Sprouts and Sprouting

Sprouts are superfoods. They can contain almost thirty times more vital nutrients than the most nutritious raw organic vegetables. When seeds and nuts are sprouted they provide increased amounts of antioxidants, enzymes, fiber, minerals, oxygen, protein, vitamins and all the other cofactors necessary for them to become healthy, vigorous plants. This means sprouts provide everything your body needs to build and maintain optimal health, repair damaged tissues and create a strong, healthy immune system.

Sprouts can contain up to one hundred times more enzymes than raw fruits and vegetables. Enzymes help your body digest and absorb more nutrients from your foods. Sprouting increases the nutritional quality and content of beans, grains, nuts, peas and seeds. Not only does sprouting dramatically increase protein, vitamin and mineral content but it also makes them more bioavailable and easier for your body to digest and absorb.

Sprouts are the ultimate survival food. Nothing provides more complete nutrition. And, seeds can be stored indefinitely, especially if vacuum packed. Sprouts are the most convenient, least expensive and easiest foods to grow in your own kitchen during any weather conditions, any time of the year.

• [Material provided]
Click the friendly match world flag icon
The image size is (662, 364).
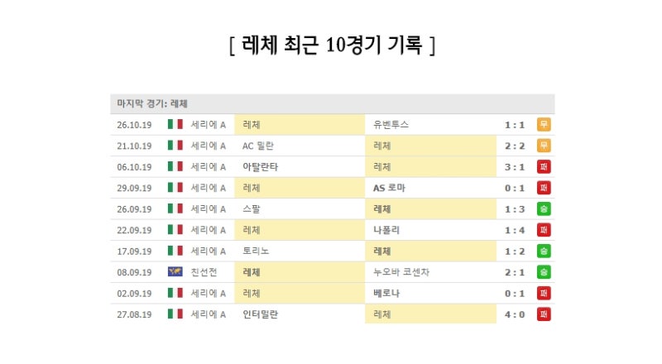coord(175,271)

• [Required work]
According to the text on sprouts, how many times more enzymes can sprouts contain than raw fruits and vegetables?

• [Result]
Up to one hundred times more.